A PIL in the Supreme Court has demanded a special investigation team (SIT) to identify those responsible for the alleged genocide of Hindus and Sikhs in Jammu and Kashmir during 1989-2003.

Filed by “We the Citizens”, the petition seeks a census of Hindu and Sikh victims/survivors of the “genocide” to identify and rehabilitate them.

It is the second petition on the issue in the top court in the past one week. It demands that the sale of properties after the exodus of Kashmiri Pandits and Sikhs in January 1990 — whether religious, residential, agricultural, commercial, institutional, educational or any other immovable property — be declared null and void.

The NGO says it has done research by going through books, articles and memoirs of migrants from Kashmir, including ‘My Frozen Turbulence in Kashmir’ by former Jammu and Kashmir Governor Jagmohan and ‘Our Moon Has Blood Clots’ by Rahul Pandita, with a first-hand account of the “genocide” and exodus of Kashmiri Hindus and Sikhs in 1990. “The failure of the then government and police administration and finally the breakdown of the constitutional machinery have been explained in these books. The then government and state machinery did not act at all to protect the life and limb of Hindus and Sikhs and allowed anti-nationals, terrorists and anti-social elements to take control of entire Kashmir. As a result, Hindu and Sikhs citizens lost faith in the government and were forced to migrate to other parts of India,” the public interest litigation (PIL) reads.
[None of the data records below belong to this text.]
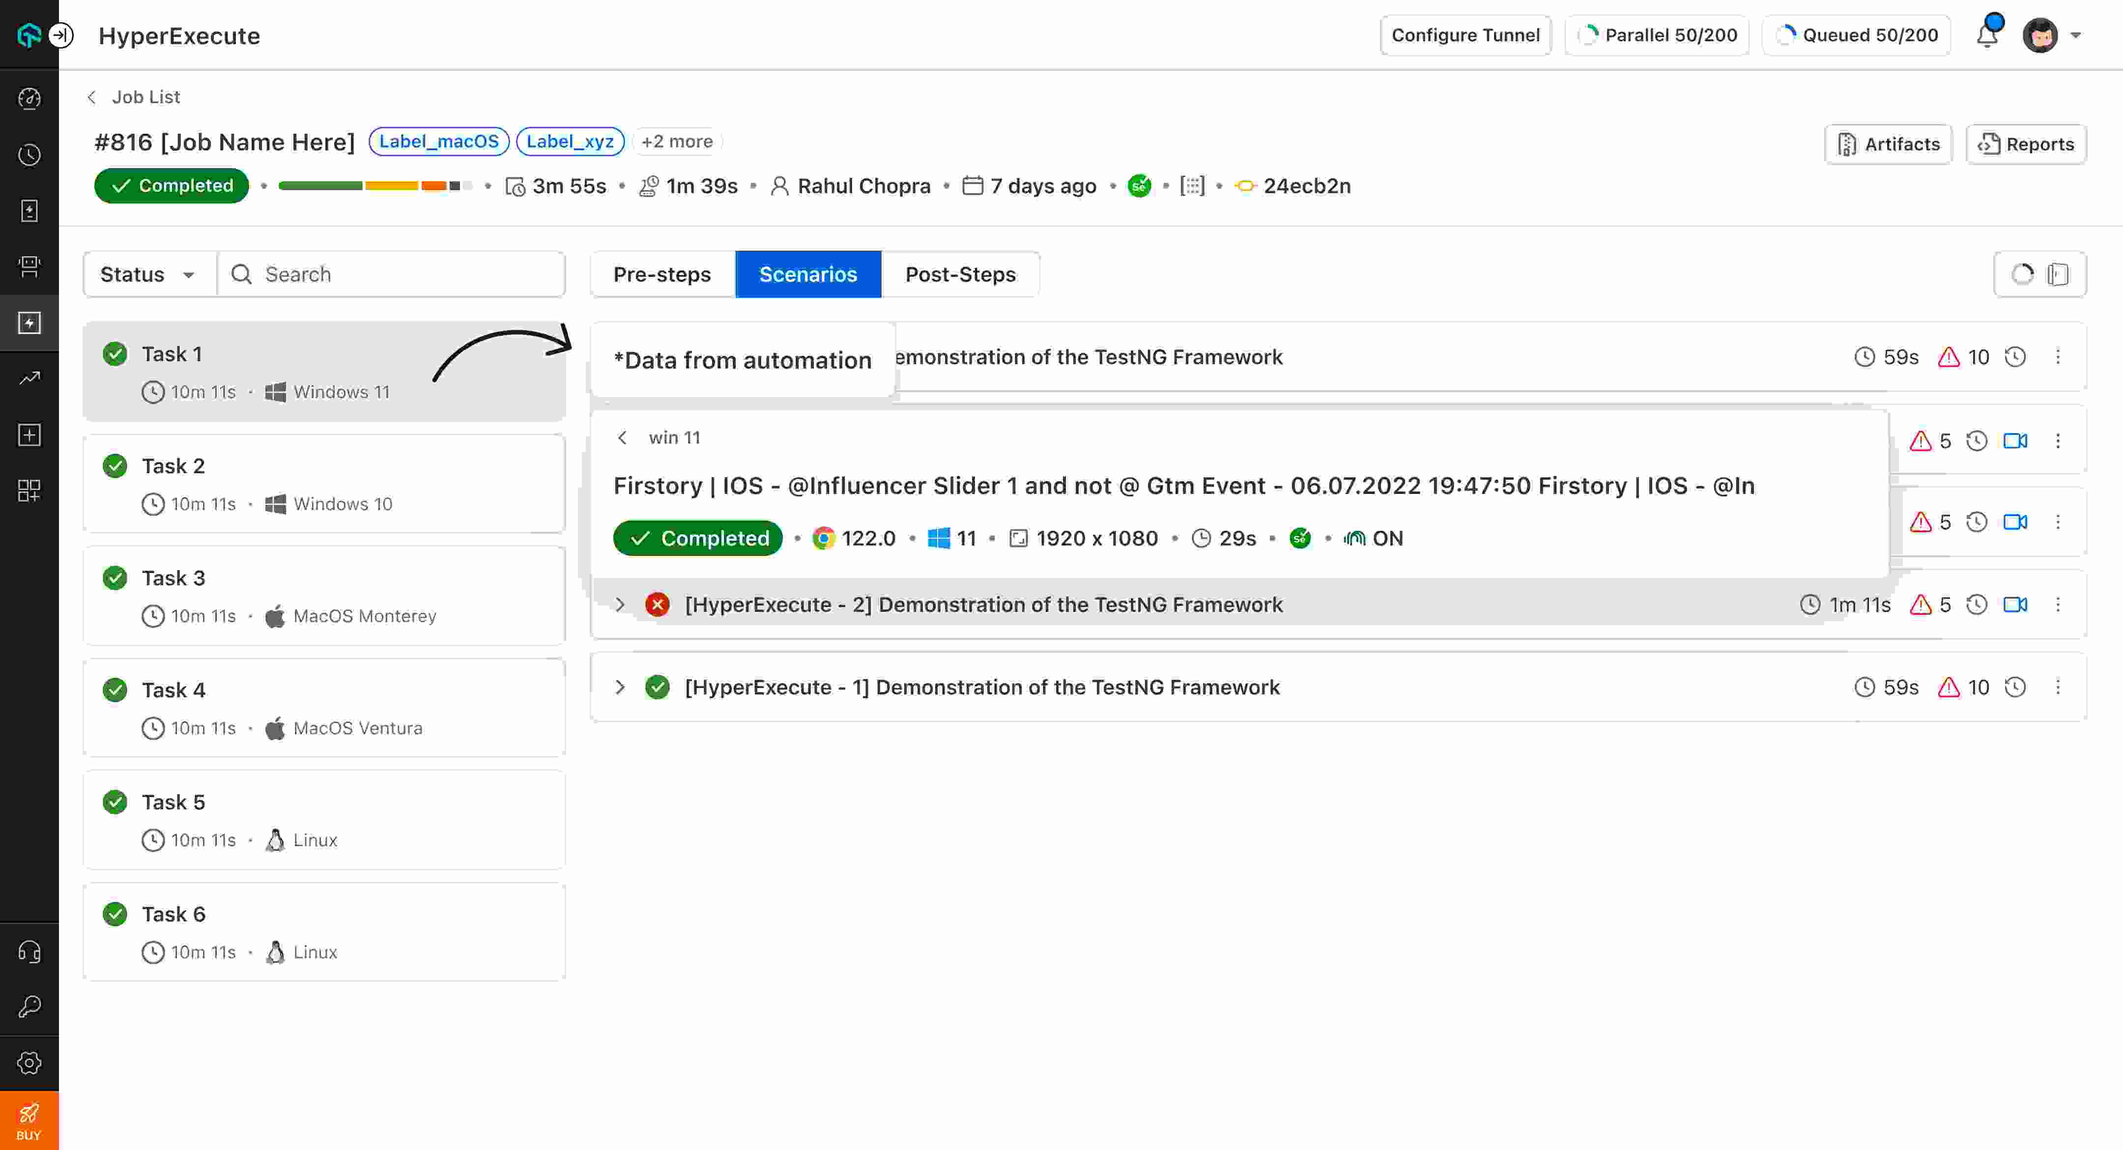Click the notification bell icon
Image resolution: width=2123 pixels, height=1150 pixels.
(x=1987, y=35)
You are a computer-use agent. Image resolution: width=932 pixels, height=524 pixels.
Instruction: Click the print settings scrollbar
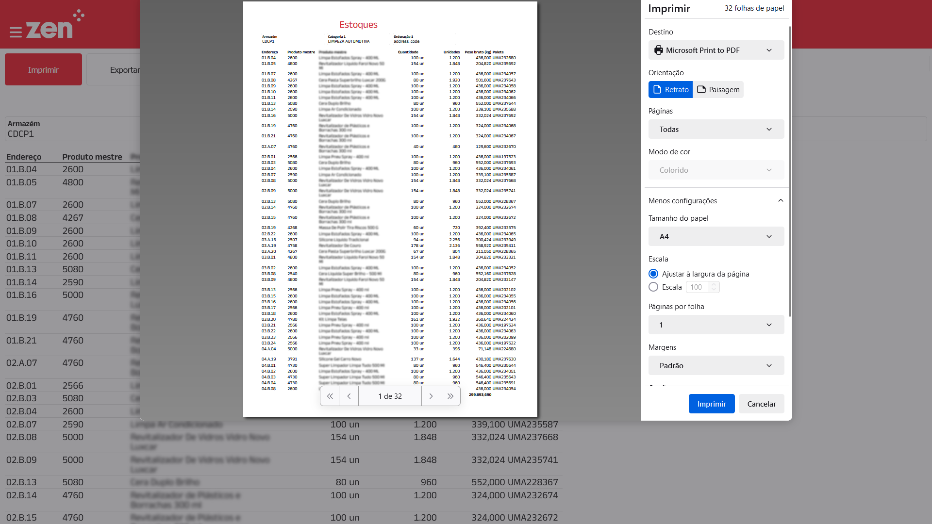(x=790, y=170)
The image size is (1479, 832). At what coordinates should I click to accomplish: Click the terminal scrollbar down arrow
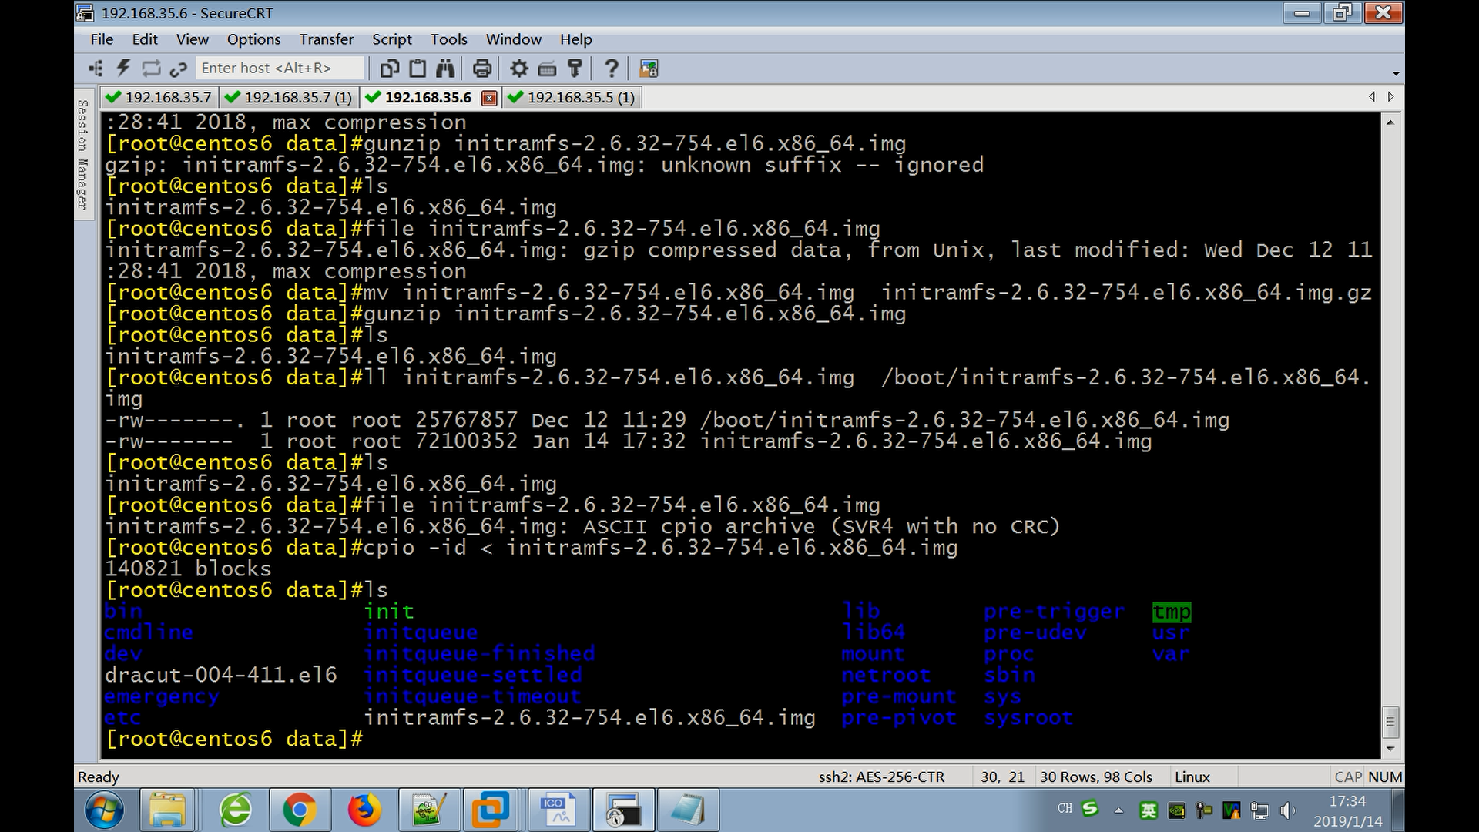point(1390,748)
Earlier, Kashmiri Pandits’ organisation “Roots in Kashmir” had moved the Supreme Court seeking a court-monitored investigation by the CBI/NIA or a court-appointed agency into the alleged mass murder and genocide of Kashmiri Pandits in Jammu and Kashmir during 1989-90, saying the Jammu and Kashmir Police had miserably failed in making any progress on the hundreds of FIRs pending with them.
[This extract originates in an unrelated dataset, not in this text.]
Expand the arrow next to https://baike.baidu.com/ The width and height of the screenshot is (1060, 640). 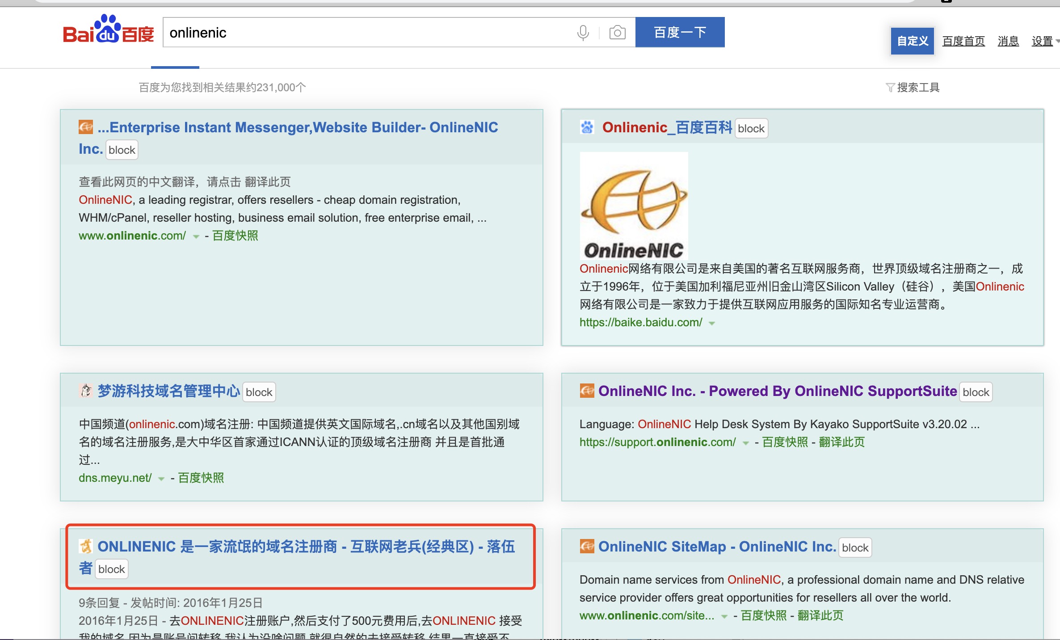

In a curative petition in the top court, it questioned the court’s 2017 order dismissing a petition for a probe into alleged ethnic cleansing of the Kashmiri Pandits. Curative petitions are generally not taken up in open court and are heard by circulation among the members of the Bench.

“The instances referred in the petition pertain to the year 1989-90 and more than 27 years have passed by since then. No fruitful purpose would emerge as the evidence is unlikely to be available at this late juncture,” the top court had said in its April 27, 2017, order.